Keats’ poem, on the other hand, conveys a tone of positivity that is in stark contrast to Shelley’s portrayal of fall as a kind of disease-induced death. The poem’s three stanzas each contribute to the cheerful, pleasant tone that the speaker’s description of autumn takes. Where Shelley’s opening stanza offers an image of death, the opening stanza of Keats’ “To Autumn” is rooted in the idea of harvest. For example, the speaker declares that fall is “conspiring with [the sun] how to load and bless / With fruit the vines that round the thatch-eves run” (lines 3-4), and goes on to reference a filling of “all fruit with ripeness to the core” (line 6). These lines are perhaps the antithesis of Shelley’s initial description of dead leaves fleeing like ghosts, invoking instead images of blessing and agricultural growth and abundance through the use of words such as “ripeness.” These image he offers of growing fruit are essentially depictions of fertility, implicating autumn as a source of life. The speaker furthers this emphasis on the connection between fall and harvest in the line, “while thy hook / Spares the next swath and all its twined flowers” (lines 17-18). These images of abundance and growth promote an image of autumn as a symbol of life.

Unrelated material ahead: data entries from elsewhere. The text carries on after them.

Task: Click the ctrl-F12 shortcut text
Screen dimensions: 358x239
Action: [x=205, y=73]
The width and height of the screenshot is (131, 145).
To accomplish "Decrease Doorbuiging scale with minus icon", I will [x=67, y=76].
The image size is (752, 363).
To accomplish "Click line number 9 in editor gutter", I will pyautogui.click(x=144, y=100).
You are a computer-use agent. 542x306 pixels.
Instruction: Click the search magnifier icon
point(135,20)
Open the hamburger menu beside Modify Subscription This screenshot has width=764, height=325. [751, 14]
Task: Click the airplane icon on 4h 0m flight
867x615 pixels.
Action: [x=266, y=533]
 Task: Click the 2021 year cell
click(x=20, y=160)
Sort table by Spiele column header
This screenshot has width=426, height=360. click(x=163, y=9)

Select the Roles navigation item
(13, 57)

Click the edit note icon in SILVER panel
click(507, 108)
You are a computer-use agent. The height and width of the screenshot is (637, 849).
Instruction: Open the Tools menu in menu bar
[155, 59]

Like Shelley’s, Keats’ work does make reference to spring; however, the way in which he does this differs widely from Shelley’s mourning over spring’s end. Keats’ poem almost seems to directly challenge Shelley’s notion of autumn as the death and funeral of spring in his remark, “Where are the songs of Spring? … / Think not of them, thou hast music too” (lines 23-24). Here, the speaker is challenging the need to compare the seasons and to see autumn’s beginning through the perspective of spring’s ending. This assertion that fall “hast thy music too” suggests the inherent value in autumn regardless of its relation to any other season. Here, it seems Keats is both acknowledging and opposing an evidently common notion of spring as being superior to autumn—a notion that has formed the very basis of Shelley’s work.

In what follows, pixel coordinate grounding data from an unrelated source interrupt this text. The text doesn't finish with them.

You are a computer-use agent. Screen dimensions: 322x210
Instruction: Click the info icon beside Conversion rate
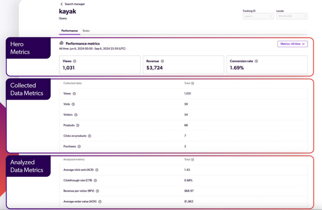click(x=256, y=61)
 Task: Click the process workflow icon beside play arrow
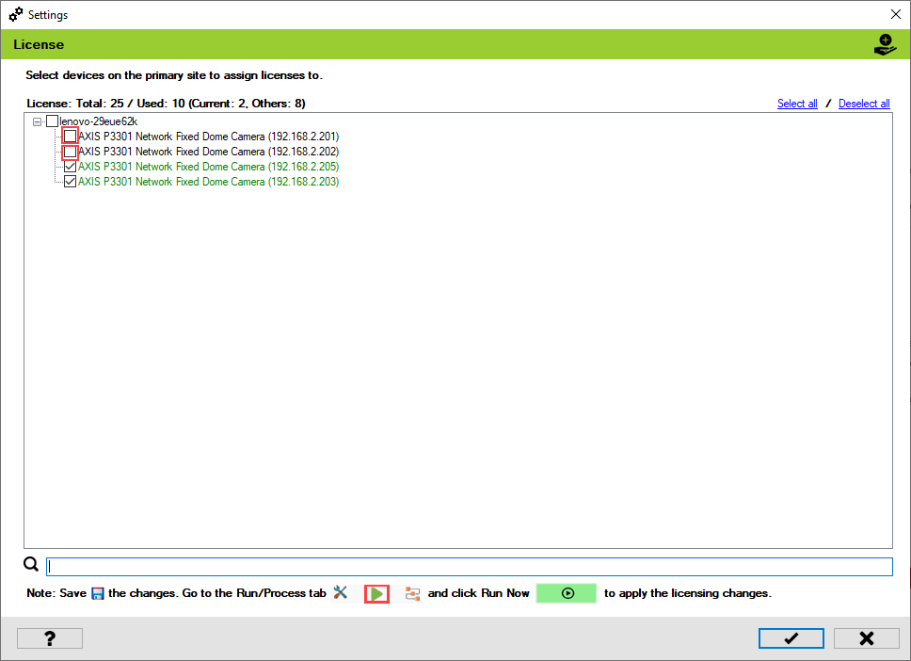click(412, 594)
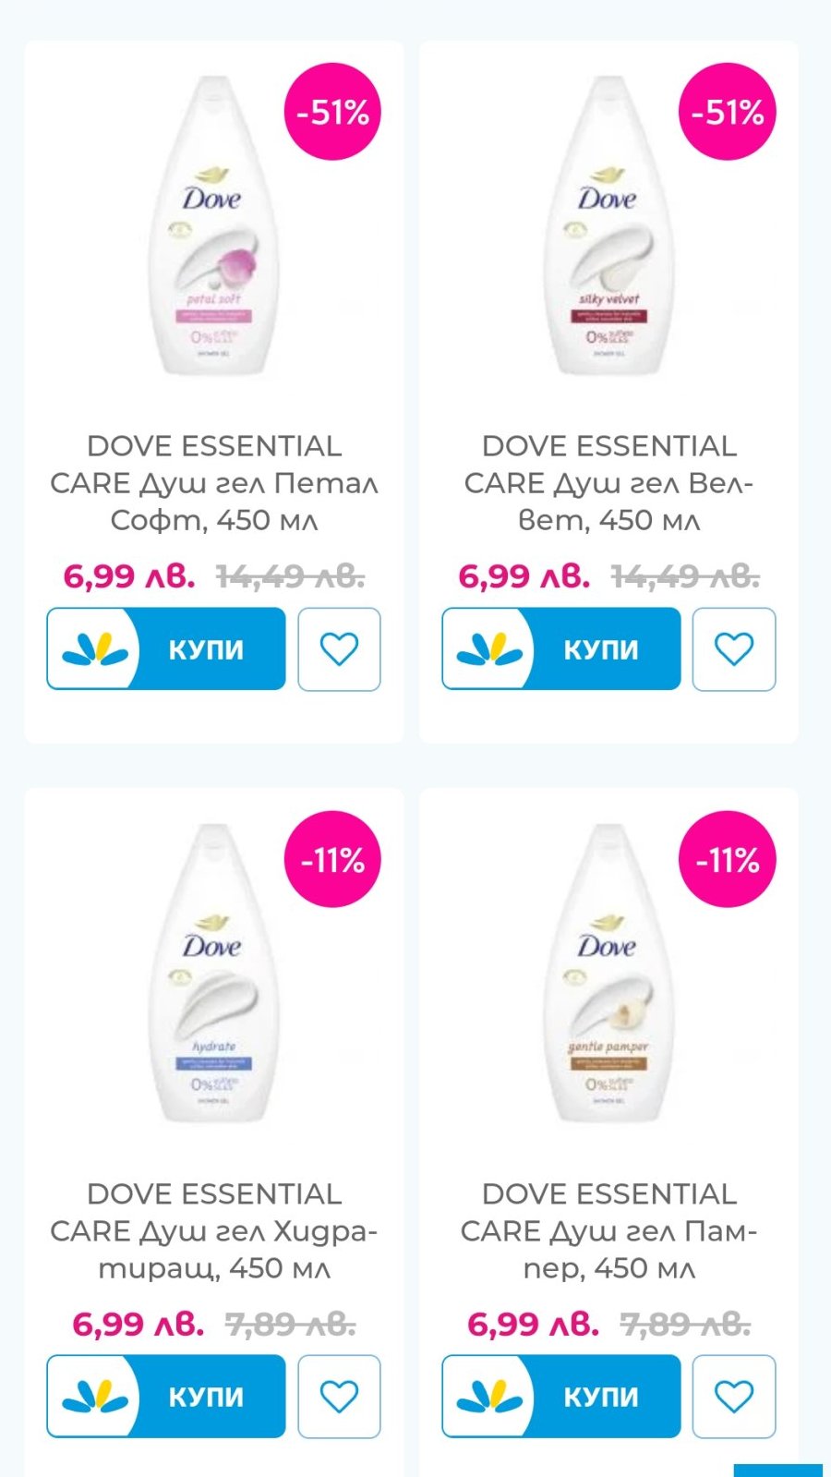Toggle wishlist heart for Hydrating shower gel
Screen dimensions: 831x1477
click(x=339, y=1396)
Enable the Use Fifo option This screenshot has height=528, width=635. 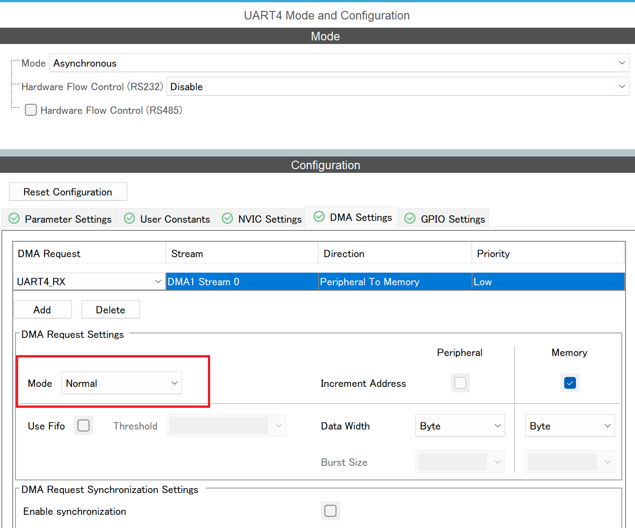pos(83,425)

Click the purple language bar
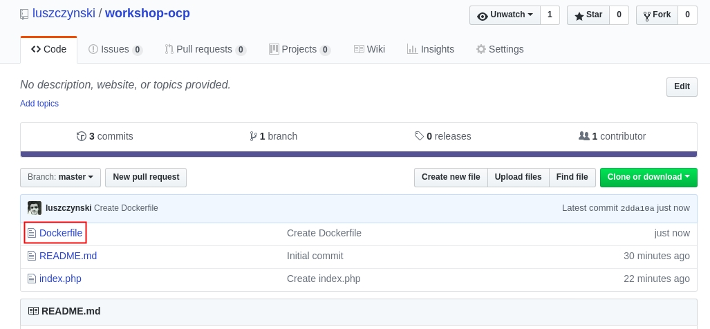[x=358, y=154]
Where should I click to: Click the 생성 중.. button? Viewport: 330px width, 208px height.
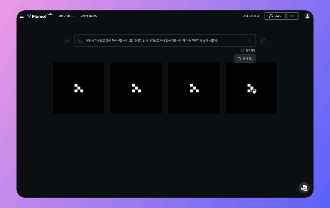pyautogui.click(x=245, y=59)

Despite a few similarities, Keats’ “To Autumn” and Shelley’s “Ode to the West Wind” offer portrayals of autumn that are in vivid contrast to one another. Shelley’s ode goes to great lengths to invoke a sense of morbidity and sickness, stressing the speaker’s view of autumn as the death of spring. Keats’ ode, meanwhile, presents autumn as a symbol of life through images of harvest and abundance. Taken together, the juxtaposition of these two images highlights the duality of the season of as a time of both positive and negative change within the natural world. Shelley’s intensely pessimistic view of Autumn as the death of spring combined with Keats’ perception of fall as the bringer of life and harvest effectively conveys the cyclical nature of the natural world, in which each new change serves as both a beginning and an end.